WORK TO COMPLETE —
Update the records below by changing every "GUI agent" to "desktop assistant" and leaving everything else as it is.

(Some records)
(begin)

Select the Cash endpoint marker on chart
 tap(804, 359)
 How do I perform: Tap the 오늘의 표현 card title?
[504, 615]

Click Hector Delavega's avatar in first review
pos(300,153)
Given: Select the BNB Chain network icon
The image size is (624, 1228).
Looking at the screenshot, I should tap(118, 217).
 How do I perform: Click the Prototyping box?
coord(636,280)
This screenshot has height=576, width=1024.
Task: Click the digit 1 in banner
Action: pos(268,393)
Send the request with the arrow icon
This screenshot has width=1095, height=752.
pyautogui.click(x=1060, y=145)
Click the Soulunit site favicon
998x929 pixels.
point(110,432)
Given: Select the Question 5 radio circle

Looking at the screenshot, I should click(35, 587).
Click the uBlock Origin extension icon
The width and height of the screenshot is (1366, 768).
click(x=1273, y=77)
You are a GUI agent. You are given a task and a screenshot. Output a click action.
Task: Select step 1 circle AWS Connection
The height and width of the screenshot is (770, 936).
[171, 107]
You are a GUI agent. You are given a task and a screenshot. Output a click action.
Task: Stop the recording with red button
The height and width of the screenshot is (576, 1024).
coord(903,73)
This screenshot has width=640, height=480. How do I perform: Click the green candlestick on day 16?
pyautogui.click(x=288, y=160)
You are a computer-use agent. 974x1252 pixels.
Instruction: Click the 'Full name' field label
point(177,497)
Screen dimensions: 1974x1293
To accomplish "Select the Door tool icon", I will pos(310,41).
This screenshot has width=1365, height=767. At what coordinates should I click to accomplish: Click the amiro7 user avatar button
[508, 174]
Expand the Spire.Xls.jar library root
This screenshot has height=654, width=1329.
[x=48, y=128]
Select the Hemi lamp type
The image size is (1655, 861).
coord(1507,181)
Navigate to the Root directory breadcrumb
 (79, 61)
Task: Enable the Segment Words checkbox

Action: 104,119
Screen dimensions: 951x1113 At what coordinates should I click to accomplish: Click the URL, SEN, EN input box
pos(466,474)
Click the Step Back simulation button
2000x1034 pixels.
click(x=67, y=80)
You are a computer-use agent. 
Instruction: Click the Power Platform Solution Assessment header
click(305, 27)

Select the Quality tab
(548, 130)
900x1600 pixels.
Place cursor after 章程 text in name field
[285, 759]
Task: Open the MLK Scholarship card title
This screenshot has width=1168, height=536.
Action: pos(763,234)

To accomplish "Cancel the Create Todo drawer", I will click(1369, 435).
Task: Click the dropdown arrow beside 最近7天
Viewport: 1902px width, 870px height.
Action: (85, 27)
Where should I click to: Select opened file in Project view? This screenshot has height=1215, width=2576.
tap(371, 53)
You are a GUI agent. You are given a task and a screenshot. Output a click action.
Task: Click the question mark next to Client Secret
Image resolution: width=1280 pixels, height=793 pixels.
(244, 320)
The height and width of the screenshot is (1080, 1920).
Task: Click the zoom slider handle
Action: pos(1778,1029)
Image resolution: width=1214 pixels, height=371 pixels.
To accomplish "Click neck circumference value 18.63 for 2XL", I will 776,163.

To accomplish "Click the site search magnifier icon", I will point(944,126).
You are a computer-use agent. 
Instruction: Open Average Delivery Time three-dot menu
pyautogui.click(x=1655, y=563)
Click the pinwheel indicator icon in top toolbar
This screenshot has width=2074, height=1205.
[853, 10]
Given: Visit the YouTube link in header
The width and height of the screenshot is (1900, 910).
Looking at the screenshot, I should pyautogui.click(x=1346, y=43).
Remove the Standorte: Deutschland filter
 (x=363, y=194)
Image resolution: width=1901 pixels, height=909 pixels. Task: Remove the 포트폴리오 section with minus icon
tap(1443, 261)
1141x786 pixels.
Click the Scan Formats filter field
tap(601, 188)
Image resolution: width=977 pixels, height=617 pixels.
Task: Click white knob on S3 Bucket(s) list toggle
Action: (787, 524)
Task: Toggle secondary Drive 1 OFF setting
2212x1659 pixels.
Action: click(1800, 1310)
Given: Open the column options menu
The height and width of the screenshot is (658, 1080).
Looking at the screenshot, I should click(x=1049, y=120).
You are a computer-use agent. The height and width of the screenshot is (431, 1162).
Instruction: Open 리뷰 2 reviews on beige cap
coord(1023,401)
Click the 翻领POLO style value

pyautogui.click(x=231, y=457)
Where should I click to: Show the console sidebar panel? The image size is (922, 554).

(end)

WRITTEN REPLY —
Select the Cash endpoint marker on chart
 tap(804, 359)
 How do I perform: Tap the 오늘의 표현 card title?
[504, 615]

Click Hector Delavega's avatar in first review
pos(300,153)
Given: Select the BNB Chain network icon
The image size is (624, 1228).
Looking at the screenshot, I should tap(118, 217).
 How do I perform: Click the Prototyping box?
coord(636,280)
This screenshot has height=576, width=1024.
Task: Click the digit 1 in banner
Action: pos(268,393)
Send the request with the arrow icon
This screenshot has width=1095, height=752.
pyautogui.click(x=1060, y=145)
Click the Soulunit site favicon
998x929 pixels.
point(110,432)
Given: Select the Question 5 radio circle

Looking at the screenshot, I should click(35, 587).
Click the uBlock Origin extension icon
The width and height of the screenshot is (1366, 768).
click(x=1273, y=77)
You are a desktop assistant. You are given a task and a screenshot. Output a click action.
Task: Select step 1 circle AWS Connection
The height and width of the screenshot is (770, 936).
[171, 107]
You are a desktop assistant. You are given a task and a screenshot. Output a click action.
Task: Stop the recording with red button
The height and width of the screenshot is (576, 1024).
coord(903,73)
This screenshot has width=640, height=480. How do I perform: Click the green candlestick on day 16?
pyautogui.click(x=288, y=160)
You are a computer-use agent. 974x1252 pixels.
Instruction: Click the 'Full name' field label
point(177,497)
Screen dimensions: 1974x1293
To accomplish "Select the Door tool icon", I will pos(310,41).
This screenshot has width=1365, height=767. At what coordinates should I click to accomplish: Click the amiro7 user avatar button
[508, 174]
Expand the Spire.Xls.jar library root
This screenshot has height=654, width=1329.
[x=48, y=128]
Select the Hemi lamp type
The image size is (1655, 861).
coord(1507,181)
Navigate to the Root directory breadcrumb
 (79, 61)
Task: Enable the Segment Words checkbox

Action: 104,119
Screen dimensions: 951x1113 At what coordinates should I click to accomplish: Click the URL, SEN, EN input box
pos(466,474)
Click the Step Back simulation button
2000x1034 pixels.
click(x=67, y=80)
You are a computer-use agent. 
Instruction: Click the Power Platform Solution Assessment header
click(305, 27)

Select the Quality tab
(548, 130)
900x1600 pixels.
Place cursor after 章程 text in name field
[285, 759]
Task: Open the MLK Scholarship card title
This screenshot has width=1168, height=536.
Action: pos(763,234)

To accomplish "Cancel the Create Todo drawer", I will click(1369, 435).
Task: Click the dropdown arrow beside 最近7天
Viewport: 1902px width, 870px height.
Action: (85, 27)
Where should I click to: Select opened file in Project view? This screenshot has height=1215, width=2576.
tap(371, 53)
You are a desktop assistant. You are given a task and a screenshot. Output a click action.
Task: Click the question mark next to Client Secret
Image resolution: width=1280 pixels, height=793 pixels.
(244, 320)
The height and width of the screenshot is (1080, 1920).
Task: Click the zoom slider handle
Action: pos(1778,1029)
Image resolution: width=1214 pixels, height=371 pixels.
To accomplish "Click neck circumference value 18.63 for 2XL", I will 776,163.

To accomplish "Click the site search magnifier icon", I will point(944,126).
You are a computer-use agent. 
Instruction: Open Average Delivery Time three-dot menu
pyautogui.click(x=1655, y=563)
Click the pinwheel indicator icon in top toolbar
This screenshot has width=2074, height=1205.
[853, 10]
Given: Visit the YouTube link in header
The width and height of the screenshot is (1900, 910).
Looking at the screenshot, I should pyautogui.click(x=1346, y=43).
Remove the Standorte: Deutschland filter
 (x=363, y=194)
Image resolution: width=1901 pixels, height=909 pixels. Task: Remove the 포트폴리오 section with minus icon
tap(1443, 261)
1141x786 pixels.
Click the Scan Formats filter field
tap(601, 188)
Image resolution: width=977 pixels, height=617 pixels.
Task: Click white knob on S3 Bucket(s) list toggle
Action: (787, 524)
Task: Toggle secondary Drive 1 OFF setting
2212x1659 pixels.
Action: click(1800, 1310)
Given: Open the column options menu
The height and width of the screenshot is (658, 1080).
Looking at the screenshot, I should click(x=1049, y=120).
You are a computer-use agent. The height and width of the screenshot is (431, 1162).
Instruction: Open 리뷰 2 reviews on beige cap
coord(1023,401)
Click the 翻领POLO style value

pyautogui.click(x=231, y=457)
Where should I click to: Show the console sidebar panel? The image size is (922, 554).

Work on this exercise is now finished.